Do this: Revise the listing from the line that contains "Click the user icon beside admin" through the end of the listing, replacing "screenshot" with "screen capture" and leaving all else unchanged. Omit the pictures from your answer.

Available data:
--
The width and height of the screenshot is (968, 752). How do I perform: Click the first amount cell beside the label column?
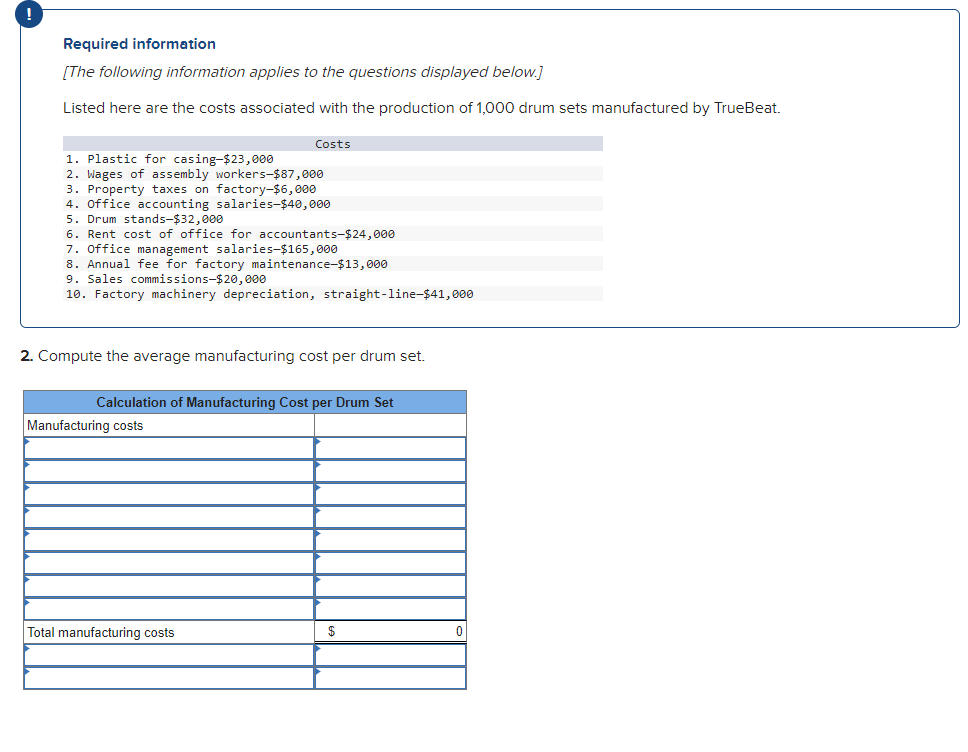coord(390,448)
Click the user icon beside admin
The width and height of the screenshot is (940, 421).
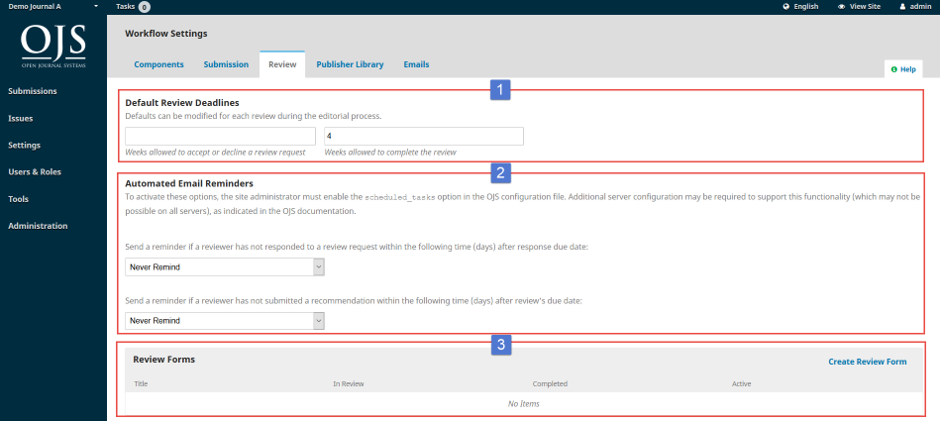[x=902, y=7]
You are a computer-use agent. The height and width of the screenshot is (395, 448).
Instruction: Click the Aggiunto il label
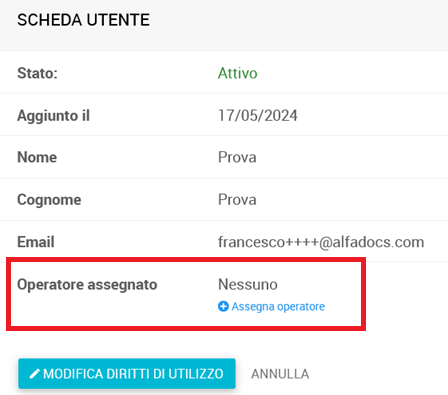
--
Full output:
Click the user icon beside admin
The width and height of the screen capture is (940, 421).
[x=902, y=7]
You are a computer-use agent. The height and width of the screen capture is (395, 448).
Instruction: Click the Aggiunto il label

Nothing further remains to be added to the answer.